Wednesday, the Zimbabwe Revenue Authority (Zimra) and the police closed off the Gulf shopping complex in Harare to collect presumptive tax from a myriad of informal traders plying their business in the mall.
Shoppers and retailers alike regarded the raid as a huge inconvenience as it came as a surprise.
Blitzes to collect tax from the informal sector, including truckers, kombi operators and shop owners, have taken this dimension where Zimra would launch operations on major highways or at shopping centres.
This mode of tax collection reflects an element of coercion in the whole exercise; that those paying the tax are doing so grudgingly. In fact, most are only paying the tax after being netted in blitzes.
It is therefore not surprising that in the budget statement announced by Finance minister Tendai Biti last week, government is projecting to collect a mere $5,2 million in presumptive tax this year out of the projected total of $736,5 million from tax on income and profits. The collections are expected to rise marginally to $6,3 million next year.
The contribution from the presumptive tax to the consolidated revenue fund — of $2,7 billion for 2010 — is virtually a drop in the ocean. It is anomalous as it reflects the failure of the taxman to collect revenue from small businesses and the small-scale sector which have been touted as the panacea to economic recovery.
What makes the presumptive tax contribution to the fiscus scandalous is the fact that our economy has moved from being a formal one to one where the informal sector now dominates economic activities.
Economists have said that 60% of the economy is now in the informal sector and the rest is formal. But this ratio is not reflected in any way in the tax contribution from the informal sector.
The state of affairs therefore calls for a rethink in the strategy to collect tax from the informal sector. Zimra has to change its approach in tax collection.
Blitzes and other operations of coercion do not work. There is still a lot groundwork to do to ensure the informal sector players start to run their enterprises professionally.
A lot of them lack business skills and knowledge of tax obligations. They do not register their business for tax purposes and often have poor recordkeeping and systems.
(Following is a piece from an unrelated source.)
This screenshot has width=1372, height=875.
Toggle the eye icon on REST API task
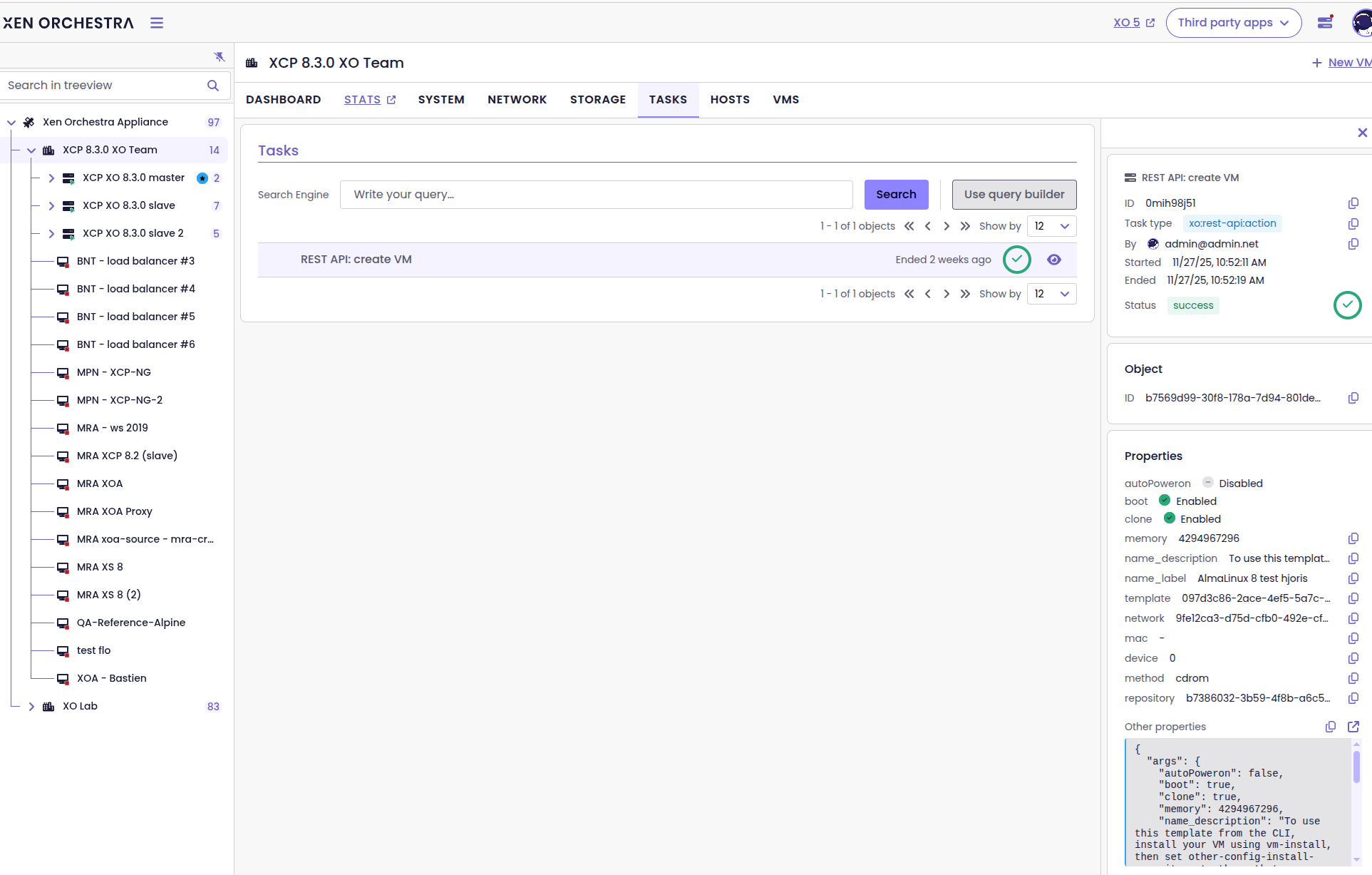tap(1054, 260)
Because the businesses are largely cash-based, they are prone to evasion.
More importantly though, there are many who see the collection of the taxes as a form of punishment. This arises from the system used to enforce collections where vehicles are impounded and shops shut down.
We believe that all business operations must play their part in paying taxes to ensure that government obtains revenue needed to satisfy budgetary needs.
The failure by the informal sector to pay taxes increases the burden for other taxpayers like large corporates and individuals who are formally employed.
It is incumbent upon the Finance ministry and Zimra to come up with a system that ensures registering for tax purposes is simplified and understood by all.
At the moment it’s not hence the war-like methods used in tax collection and concerted efforts to evade tax by small businesses.